Sir John Heathcoat and his family moved to Tiverton in 1816, after their lace making business in Loughborough was destroyed. It was Sir John’s grandson, John Heathcoat Amory, who commissioned the building of the house. It was designed by a renowned architect of the day, William Burges. Burges was well known for his eccentricity, demonstrated in the Victorian Gothic masterpiece he created (edited from National Trust website).
No photography is permitted inside.
But it was the gardens that we had mainly come to see
Topiary is a strong feature at Knightshayes.

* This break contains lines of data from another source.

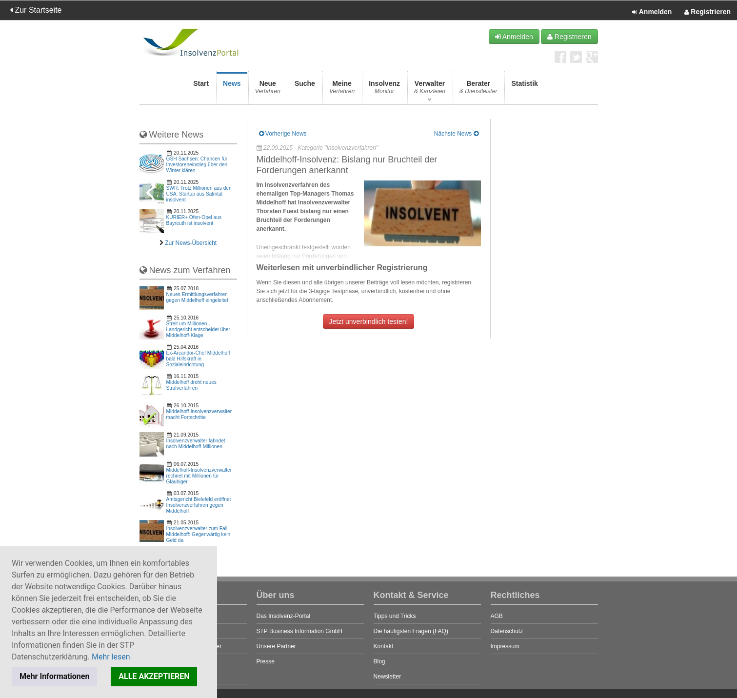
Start (201, 90)
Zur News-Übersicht (191, 242)
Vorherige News (283, 133)
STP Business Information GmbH (300, 631)
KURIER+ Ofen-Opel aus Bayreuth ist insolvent (194, 220)
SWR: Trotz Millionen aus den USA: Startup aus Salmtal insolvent (199, 193)
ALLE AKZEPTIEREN (154, 676)
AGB (497, 616)
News (232, 90)
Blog (379, 661)
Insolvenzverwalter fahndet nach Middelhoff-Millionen (195, 443)
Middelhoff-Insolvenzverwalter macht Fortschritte (199, 414)
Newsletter (387, 676)
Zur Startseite (35, 10)
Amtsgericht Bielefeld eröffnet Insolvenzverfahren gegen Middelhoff (198, 505)
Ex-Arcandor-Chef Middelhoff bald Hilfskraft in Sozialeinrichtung (198, 358)
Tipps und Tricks (395, 616)
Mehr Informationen (54, 676)
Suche (305, 90)
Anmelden (652, 12)
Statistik (524, 90)
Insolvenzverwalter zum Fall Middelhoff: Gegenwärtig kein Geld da (198, 534)
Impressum (505, 646)
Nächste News (456, 133)
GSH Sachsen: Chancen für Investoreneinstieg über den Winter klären (197, 164)
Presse (266, 661)
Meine (342, 90)
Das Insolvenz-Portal (284, 616)
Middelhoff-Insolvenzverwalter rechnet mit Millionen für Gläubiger (199, 475)
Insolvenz (384, 90)
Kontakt (384, 646)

So immaculate was the clipping here that I had to go up and stroke it, just to make sure it was real.
A fox crafted from yew
All around the hedge there are hounds in pursuit, reflecting the Heathcoat Amorys’ passion for countryside sports.
The Pool Garden
Willow sculptures join the topiary today
The formal areas of the garden are surrounded by extensive woodlands. The Garden In The Wood is beautiful and especially inspiring for me as it is exactly what I’d like to achieve at home.
The last member of the family to live in the house was Joyce Wethered, both a respected gardener and a world championship golfer winning the English ladies title four times. Was it she who shared my love of Hydrangea paniculata? There are a number of stunning specimens in the woodland.
Leaves are just starting to turn..
But the highlight of it all must be The Walled Garden
Restored by the Trust in 2001 the four acres within these walls are packed with blooms and vegetables. Specialising in varieties of produce grown in Victorian times, the garden has a vast collection of heritage crops which are now almost extinct.
There’s even a small vineyard
Goosie Lucie, Victoria and Albert, and Tufty
Perfectly positioned on the return journey to the car there’s an extensive Plant Centre. Had I mentioned that to Mike? I can’t remember..
On this occasion no pots fell into my basket.
I couldn’t leave completely empty handed though, could I?